Svizzera. Una proposta di legge multipartitica per dare più ruolo e competenze agli infermieri

Svizzera. Una proposta di legge multipartitica per dare più ruolo e competenze agli infermieri

Svizzera. Una proposta di legge multipartitica per dare più ruolo e competenze agli infermieri
Un comitato interpartitico composto di politici di UDC, PLR, PPD, PS e Verdi si è costituito il 22 maggio scorso in Svizzera a sostegno di una modifica della Legge sull'assicurazione malattia (LAMal) volta a rivalutare il ruolo degli infermieri e delle infermiere.

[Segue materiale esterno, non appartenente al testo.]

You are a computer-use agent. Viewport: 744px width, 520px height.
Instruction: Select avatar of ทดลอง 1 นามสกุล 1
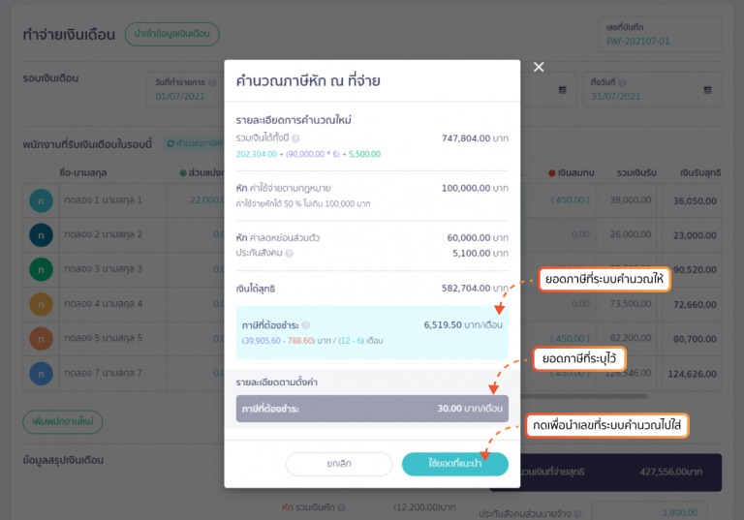point(42,200)
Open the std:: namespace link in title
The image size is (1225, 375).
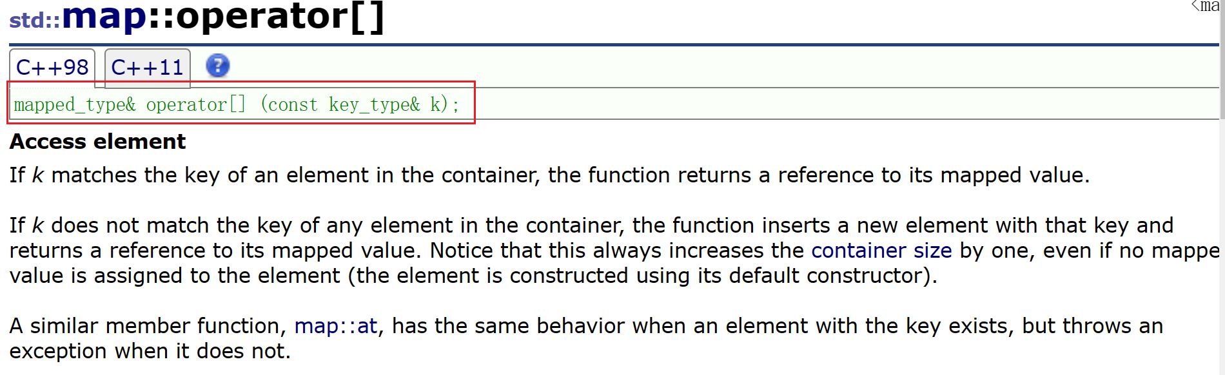coord(34,20)
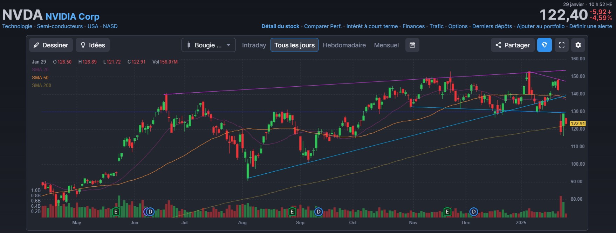Image resolution: width=616 pixels, height=233 pixels.
Task: Open the Bougie chart type dropdown
Action: coord(208,45)
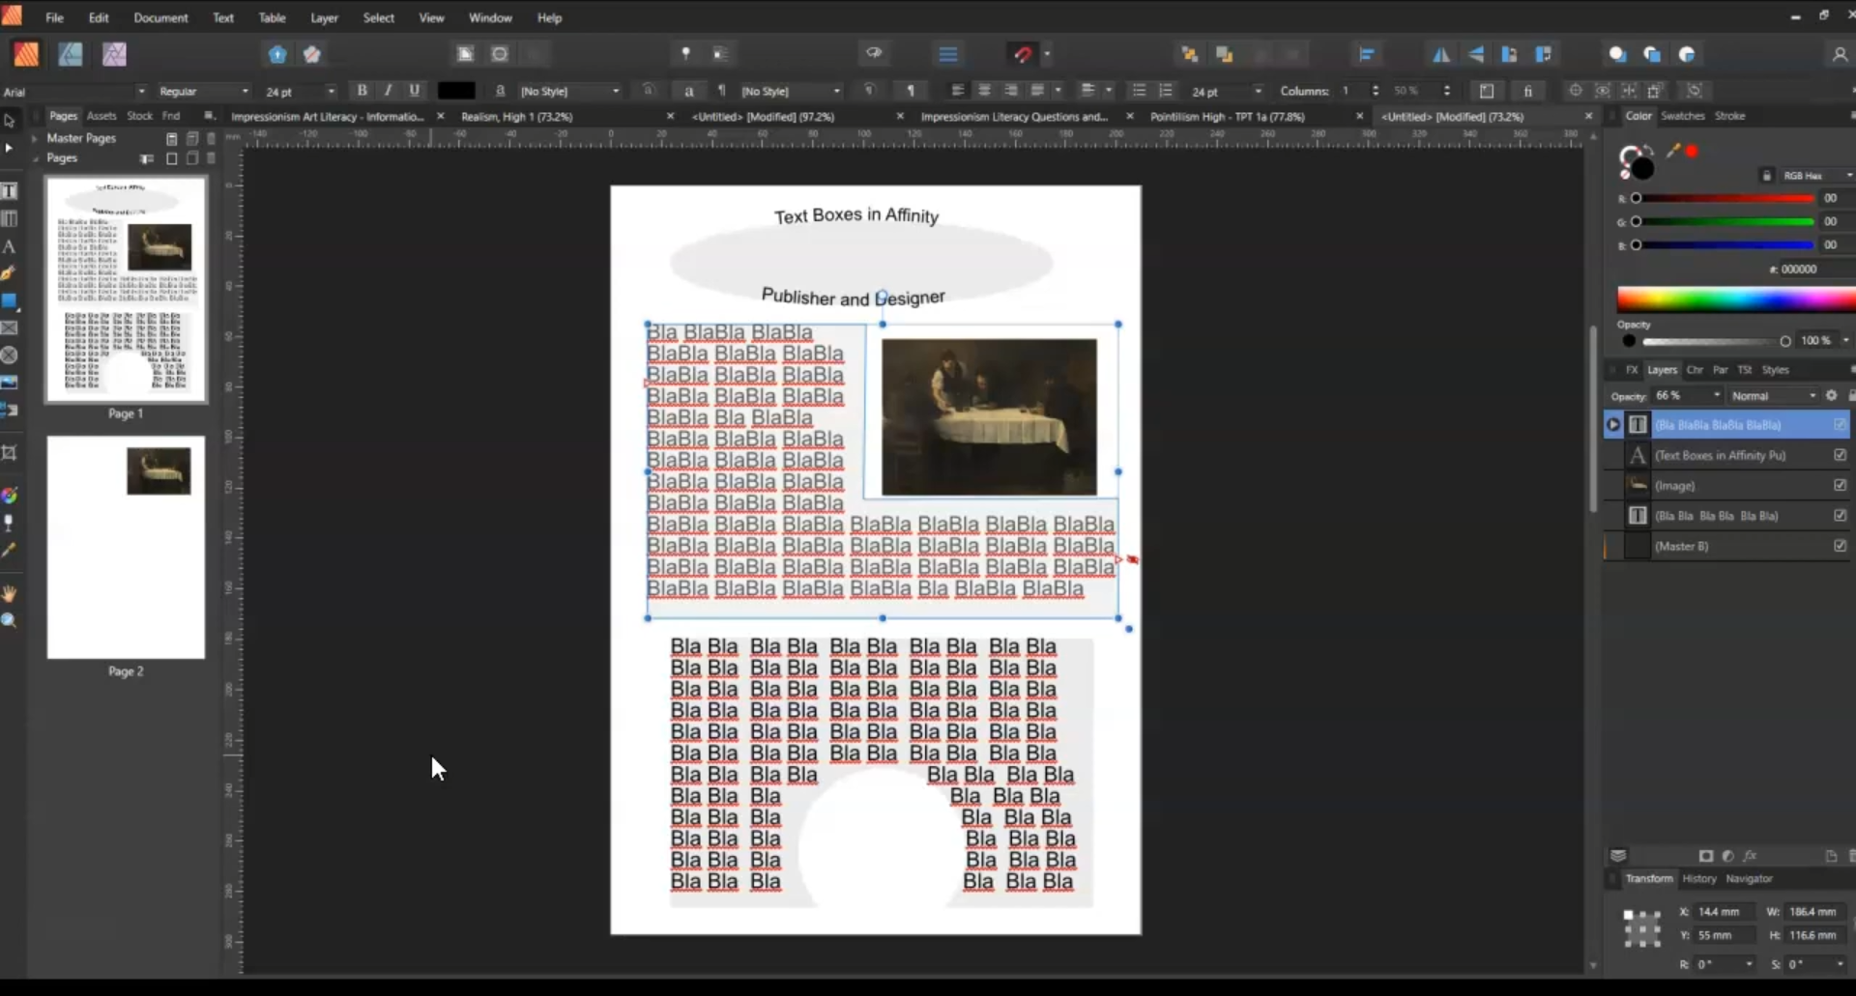Uncheck the Text Boxes in Affinity layer

click(x=1840, y=455)
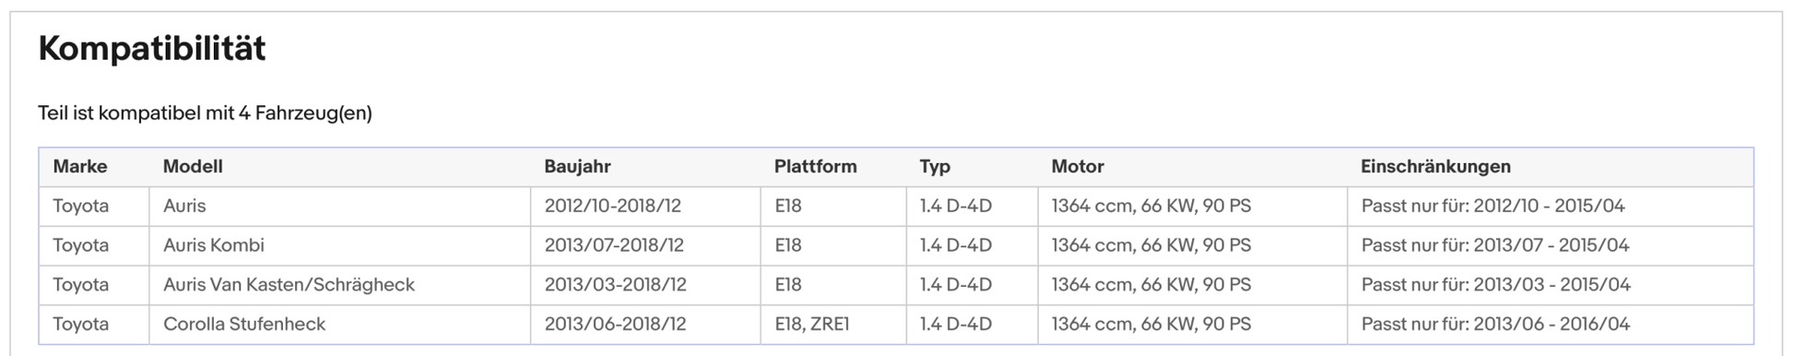Click the 2013/07-2018/12 Baujahr cell
This screenshot has width=1794, height=356.
[645, 246]
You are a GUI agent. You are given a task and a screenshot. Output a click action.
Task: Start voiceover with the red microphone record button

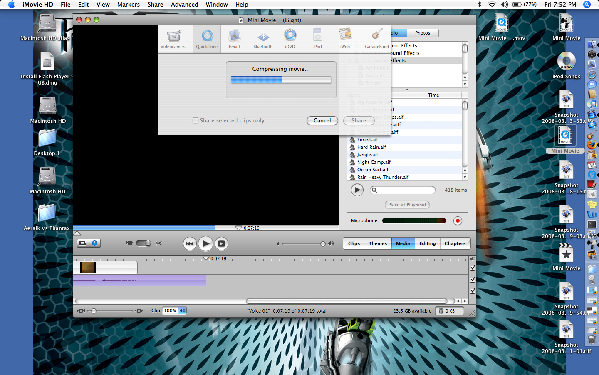pyautogui.click(x=458, y=220)
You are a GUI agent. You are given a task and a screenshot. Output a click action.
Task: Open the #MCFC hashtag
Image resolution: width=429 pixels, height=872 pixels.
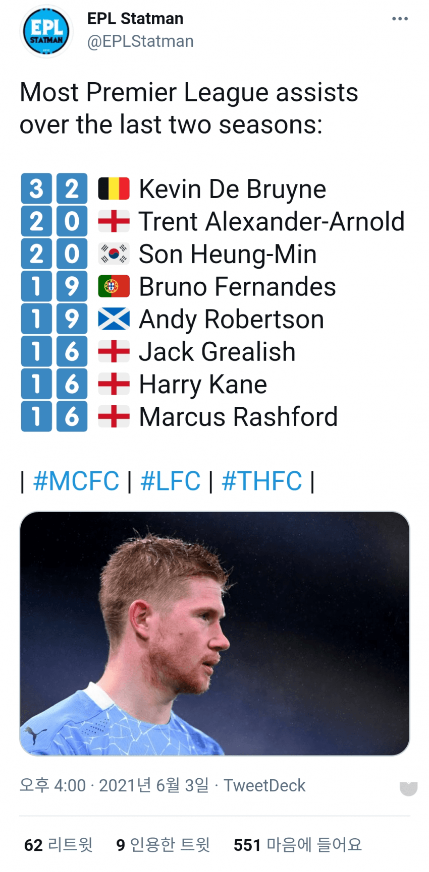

L'adeguamento legislativo nasce da un'iniziativa parlamentare del consigliere nazionale Rudolf Joder (UDC/BE) e mira a permettere ai professionisti del settore di prendersi cura dei pazienti senza che sia sempre necessaria una prescrizione medica. L'obiettivo è anche di rivalutare lo status professionale degli infermieri e di accrescere l'attrattiva delle professioni sanitarie.
 
L'iniziativa parlamentare chiede che le prestazioni di cura siano suddivise nella LAMal in due diversi settori: uno di responsabilità propria e uno di corresponsabilità. In tal modo in futuro non sarebbe più necessario un mandato medico perché le casse malattia si facciano carico di prestazioni specificatamente infermieristiche, si legge un comunicato odierno del comitato denominato "Gli infermieri non sono ausiliari".
 
La commissione della sicurezza sociale della Camera del popolo ha espresso in aprile parere favorevole e ha inviato la proposta in procedura di consultazione fino al 14 agosto. Nelle intenzioni della commissione sarà il Consiglio federale a definire a livello di ordinanza quali prestazioni infermieristiche saranno esentate dalla prescrizione medica.
 
Del comitato interpartitico fanno parte, oltre a Joder, la consigliera nazionale Marina Carobbio (PS/TI) e i suoi colleghi Barbara Schmid-Federer (PPD/ZH), Bruno Pezzatti (PLR/ZH), Yvonne Gilli (Verdi/SG) e Roland Borer (UDC/SO).
 
Pierre Théraulaz, presidente dell'Associazione svizzera infermiere e infermieri, in un comunicato si è detto soddisfatto: la revisione della LAMal incentiverà un numero maggiore di giovani ad abbracciare la professione e svilupperà nuovi modelli di cura.